I started with Alan's technique.
Thanks Alan I would not have thought of it myself.
I am thinking of the numbers as four distinct zeros, 4 distinct ones and 4 distinct twos.
I am going to say it is 3 columns and 4 rows with each row adding to a multiple of 3 because that will be much easier for me to work with.
Here is one possibility
0,0,0,0 4! = 24
1,1,2,2 4*3*4*3 * 4!/(2!2!) = 144*6 = 864
1,1,2,2 4! =24
So far I get 24*864*24 = 497664 ways
But the rows can be in any order.
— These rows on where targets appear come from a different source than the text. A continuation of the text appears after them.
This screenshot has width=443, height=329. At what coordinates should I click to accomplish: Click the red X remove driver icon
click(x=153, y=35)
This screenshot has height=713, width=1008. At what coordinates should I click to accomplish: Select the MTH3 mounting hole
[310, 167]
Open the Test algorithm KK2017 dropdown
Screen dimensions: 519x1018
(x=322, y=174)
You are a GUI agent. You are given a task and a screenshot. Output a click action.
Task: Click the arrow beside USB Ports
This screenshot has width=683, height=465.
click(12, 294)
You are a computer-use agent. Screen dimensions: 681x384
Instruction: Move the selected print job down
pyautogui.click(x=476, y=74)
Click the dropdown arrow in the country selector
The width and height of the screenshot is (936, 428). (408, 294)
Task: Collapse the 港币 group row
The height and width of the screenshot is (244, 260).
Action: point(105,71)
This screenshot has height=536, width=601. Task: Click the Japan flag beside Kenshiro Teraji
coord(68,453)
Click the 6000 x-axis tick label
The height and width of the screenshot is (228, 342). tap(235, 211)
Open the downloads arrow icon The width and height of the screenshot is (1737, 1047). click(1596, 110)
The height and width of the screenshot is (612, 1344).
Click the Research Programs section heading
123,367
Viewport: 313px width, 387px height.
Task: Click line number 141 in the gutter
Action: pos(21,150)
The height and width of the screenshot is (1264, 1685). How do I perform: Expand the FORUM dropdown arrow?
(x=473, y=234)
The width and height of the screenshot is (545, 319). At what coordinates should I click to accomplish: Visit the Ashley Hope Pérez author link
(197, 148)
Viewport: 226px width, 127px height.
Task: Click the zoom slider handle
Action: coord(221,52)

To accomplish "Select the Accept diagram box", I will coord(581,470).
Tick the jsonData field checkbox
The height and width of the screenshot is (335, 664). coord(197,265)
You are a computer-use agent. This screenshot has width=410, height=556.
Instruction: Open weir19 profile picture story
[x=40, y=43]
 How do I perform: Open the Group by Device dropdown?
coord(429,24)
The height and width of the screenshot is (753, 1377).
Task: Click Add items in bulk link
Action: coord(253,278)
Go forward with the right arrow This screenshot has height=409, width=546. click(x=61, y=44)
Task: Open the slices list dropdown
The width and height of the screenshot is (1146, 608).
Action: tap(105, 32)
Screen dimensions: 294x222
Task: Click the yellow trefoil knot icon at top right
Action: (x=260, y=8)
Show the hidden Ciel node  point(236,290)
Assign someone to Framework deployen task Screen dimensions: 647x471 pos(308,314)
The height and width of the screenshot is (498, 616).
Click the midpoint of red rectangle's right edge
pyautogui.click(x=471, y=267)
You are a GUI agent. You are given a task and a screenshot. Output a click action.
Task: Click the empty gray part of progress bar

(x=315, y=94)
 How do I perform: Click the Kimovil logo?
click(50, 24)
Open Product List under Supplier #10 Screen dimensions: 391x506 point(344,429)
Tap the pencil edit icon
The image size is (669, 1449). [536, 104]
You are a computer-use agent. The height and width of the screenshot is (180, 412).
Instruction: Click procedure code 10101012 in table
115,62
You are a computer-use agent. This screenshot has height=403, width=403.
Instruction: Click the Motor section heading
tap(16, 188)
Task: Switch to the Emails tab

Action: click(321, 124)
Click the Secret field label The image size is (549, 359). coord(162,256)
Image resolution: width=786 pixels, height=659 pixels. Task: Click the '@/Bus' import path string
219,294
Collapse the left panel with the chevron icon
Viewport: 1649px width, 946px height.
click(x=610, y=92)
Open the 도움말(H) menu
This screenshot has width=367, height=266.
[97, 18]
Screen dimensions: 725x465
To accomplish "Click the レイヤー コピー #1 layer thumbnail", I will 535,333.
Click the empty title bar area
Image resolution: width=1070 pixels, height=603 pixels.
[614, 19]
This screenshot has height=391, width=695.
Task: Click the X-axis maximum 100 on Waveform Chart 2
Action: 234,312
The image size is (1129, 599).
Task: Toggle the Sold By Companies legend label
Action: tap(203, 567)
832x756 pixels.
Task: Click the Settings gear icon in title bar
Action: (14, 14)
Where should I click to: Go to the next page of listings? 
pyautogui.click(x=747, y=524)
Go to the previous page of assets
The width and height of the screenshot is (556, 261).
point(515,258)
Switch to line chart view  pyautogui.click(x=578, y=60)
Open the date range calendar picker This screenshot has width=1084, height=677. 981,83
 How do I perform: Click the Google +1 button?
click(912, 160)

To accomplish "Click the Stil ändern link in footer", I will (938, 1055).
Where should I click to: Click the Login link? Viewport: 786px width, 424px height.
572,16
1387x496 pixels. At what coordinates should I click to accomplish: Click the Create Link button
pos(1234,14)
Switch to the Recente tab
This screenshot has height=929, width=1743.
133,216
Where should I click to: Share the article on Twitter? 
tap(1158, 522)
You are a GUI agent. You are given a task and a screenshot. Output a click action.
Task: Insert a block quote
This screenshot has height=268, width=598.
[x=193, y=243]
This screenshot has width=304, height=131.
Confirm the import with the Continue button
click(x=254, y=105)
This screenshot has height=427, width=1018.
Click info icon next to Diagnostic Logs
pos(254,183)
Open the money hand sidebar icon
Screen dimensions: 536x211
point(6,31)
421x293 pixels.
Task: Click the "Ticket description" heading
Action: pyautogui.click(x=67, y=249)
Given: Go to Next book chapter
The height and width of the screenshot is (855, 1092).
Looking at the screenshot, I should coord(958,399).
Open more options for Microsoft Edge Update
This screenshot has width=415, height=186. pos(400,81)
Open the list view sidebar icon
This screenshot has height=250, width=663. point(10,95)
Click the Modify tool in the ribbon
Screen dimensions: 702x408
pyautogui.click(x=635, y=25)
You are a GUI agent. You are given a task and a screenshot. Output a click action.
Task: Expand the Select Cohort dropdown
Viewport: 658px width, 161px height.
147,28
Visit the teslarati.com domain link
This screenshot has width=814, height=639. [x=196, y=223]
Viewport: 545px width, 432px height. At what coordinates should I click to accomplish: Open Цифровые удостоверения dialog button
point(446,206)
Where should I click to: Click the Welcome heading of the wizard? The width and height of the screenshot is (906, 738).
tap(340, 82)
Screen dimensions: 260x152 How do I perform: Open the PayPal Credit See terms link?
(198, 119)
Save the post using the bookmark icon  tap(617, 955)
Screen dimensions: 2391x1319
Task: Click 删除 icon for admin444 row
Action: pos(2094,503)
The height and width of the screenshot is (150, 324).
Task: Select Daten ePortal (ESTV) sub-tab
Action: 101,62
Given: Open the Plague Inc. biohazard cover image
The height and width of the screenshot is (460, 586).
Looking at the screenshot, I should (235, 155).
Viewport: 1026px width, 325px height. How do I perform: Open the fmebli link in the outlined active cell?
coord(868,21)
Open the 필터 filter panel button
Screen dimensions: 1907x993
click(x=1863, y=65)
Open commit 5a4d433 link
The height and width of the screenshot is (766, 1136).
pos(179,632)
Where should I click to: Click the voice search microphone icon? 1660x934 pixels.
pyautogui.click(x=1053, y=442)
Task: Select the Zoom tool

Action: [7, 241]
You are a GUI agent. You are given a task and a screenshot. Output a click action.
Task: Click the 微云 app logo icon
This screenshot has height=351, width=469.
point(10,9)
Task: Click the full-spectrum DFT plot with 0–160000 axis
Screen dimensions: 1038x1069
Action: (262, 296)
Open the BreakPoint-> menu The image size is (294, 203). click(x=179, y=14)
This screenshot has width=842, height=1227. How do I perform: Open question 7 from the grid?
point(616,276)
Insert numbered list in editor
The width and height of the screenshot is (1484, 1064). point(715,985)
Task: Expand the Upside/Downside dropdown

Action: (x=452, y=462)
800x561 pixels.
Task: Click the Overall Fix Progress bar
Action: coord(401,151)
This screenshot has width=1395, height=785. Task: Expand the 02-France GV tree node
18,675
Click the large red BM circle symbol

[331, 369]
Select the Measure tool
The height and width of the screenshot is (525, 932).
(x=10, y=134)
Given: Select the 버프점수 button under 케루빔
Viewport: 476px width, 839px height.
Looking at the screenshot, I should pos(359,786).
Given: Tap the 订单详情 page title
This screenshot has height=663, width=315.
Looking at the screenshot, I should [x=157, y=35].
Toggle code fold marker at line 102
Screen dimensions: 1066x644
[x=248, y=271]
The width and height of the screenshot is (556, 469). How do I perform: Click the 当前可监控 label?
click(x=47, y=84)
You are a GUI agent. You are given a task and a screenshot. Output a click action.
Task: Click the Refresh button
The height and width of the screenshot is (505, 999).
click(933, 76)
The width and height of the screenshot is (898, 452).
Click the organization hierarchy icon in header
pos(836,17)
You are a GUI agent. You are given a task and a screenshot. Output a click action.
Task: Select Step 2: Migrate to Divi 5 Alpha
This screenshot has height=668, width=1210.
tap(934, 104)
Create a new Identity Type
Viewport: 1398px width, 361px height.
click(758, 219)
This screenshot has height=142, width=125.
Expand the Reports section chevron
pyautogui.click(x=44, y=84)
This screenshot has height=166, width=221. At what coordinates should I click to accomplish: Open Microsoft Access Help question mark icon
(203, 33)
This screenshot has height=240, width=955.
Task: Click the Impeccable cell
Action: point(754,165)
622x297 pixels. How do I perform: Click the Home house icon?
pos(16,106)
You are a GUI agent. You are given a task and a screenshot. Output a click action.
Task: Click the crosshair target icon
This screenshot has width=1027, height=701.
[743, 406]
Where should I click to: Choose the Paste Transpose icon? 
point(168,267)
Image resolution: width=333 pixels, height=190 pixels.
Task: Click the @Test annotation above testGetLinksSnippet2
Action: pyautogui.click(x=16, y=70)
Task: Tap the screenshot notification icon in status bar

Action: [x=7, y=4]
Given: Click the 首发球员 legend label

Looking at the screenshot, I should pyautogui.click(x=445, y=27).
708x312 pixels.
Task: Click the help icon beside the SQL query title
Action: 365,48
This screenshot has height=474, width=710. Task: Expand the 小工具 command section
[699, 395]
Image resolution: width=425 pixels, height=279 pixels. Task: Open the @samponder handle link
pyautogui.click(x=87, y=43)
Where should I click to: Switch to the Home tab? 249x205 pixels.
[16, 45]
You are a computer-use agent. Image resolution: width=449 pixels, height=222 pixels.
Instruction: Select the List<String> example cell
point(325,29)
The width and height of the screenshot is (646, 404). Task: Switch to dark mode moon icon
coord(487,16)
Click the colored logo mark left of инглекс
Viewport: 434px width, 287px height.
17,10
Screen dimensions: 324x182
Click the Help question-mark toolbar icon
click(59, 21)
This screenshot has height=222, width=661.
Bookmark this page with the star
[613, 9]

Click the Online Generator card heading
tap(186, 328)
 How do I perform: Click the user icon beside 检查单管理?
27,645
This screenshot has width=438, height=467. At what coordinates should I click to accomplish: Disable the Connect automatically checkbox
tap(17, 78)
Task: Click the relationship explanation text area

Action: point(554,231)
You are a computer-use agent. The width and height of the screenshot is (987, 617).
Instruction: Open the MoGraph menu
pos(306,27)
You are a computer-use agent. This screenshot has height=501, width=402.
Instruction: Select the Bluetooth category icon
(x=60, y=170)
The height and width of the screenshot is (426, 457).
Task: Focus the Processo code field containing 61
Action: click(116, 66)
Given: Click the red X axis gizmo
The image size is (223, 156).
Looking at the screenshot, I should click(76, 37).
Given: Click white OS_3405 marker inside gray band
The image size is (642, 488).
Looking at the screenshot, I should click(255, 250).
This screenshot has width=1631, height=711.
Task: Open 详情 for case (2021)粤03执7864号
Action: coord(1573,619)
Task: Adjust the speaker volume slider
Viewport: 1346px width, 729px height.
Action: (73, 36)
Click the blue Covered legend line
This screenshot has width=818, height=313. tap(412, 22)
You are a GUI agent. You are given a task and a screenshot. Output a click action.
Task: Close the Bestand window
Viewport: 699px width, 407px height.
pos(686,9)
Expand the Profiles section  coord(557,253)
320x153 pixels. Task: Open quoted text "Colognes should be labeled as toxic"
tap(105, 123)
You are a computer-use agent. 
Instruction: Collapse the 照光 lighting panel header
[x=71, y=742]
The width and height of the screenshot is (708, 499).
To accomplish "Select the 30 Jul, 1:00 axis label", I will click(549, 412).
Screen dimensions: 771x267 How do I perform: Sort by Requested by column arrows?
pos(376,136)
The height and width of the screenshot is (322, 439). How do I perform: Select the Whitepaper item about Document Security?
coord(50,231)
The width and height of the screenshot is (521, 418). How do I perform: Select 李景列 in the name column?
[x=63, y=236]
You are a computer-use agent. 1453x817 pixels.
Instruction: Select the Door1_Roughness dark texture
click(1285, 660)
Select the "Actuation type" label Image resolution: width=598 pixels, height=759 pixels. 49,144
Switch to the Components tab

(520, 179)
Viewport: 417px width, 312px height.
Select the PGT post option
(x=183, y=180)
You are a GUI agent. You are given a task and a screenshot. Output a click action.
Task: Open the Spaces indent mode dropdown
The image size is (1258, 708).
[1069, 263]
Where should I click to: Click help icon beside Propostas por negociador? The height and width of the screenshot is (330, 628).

I think that is 3 ways =3 ways
So that is 497664*3 = 1 492 992 ways.
Another possibility is
2,2,2,0 4*3*2*4*4 = 384 ways
1,2,0,0 4*1*4*3*(4!/2!) = 48*12 = 576 ways
1,1,1,0 3*2*4 = 24 ways
384*576*24 = 5308416
Times by 6 = 31 850 496 ways
Another possibility is
1,2,0,0 4*4*4*3*(4!/2!) = 193*12 = 2304
1,2,0,0 3*3*2*1*12 = 18* 12= 216
1,2,1,2 2*1*2*1*(4!/4) = 4* 6 = 24
2304*216*24= 11 943 936
Times by 3 = 35 831808
1 492 992+31 850 496+35 831808 = 69 175 296 ways
This does seem like a lot and maybe I have double counted
but if there were no restrictions at all then there would be 12! ways = 479 001 600.
69175296/497001600 = 0.1391852581561106
So my answer is only 14% of all possible answers with no conditions at all.
So it may be correct. It passes my reasonableness test.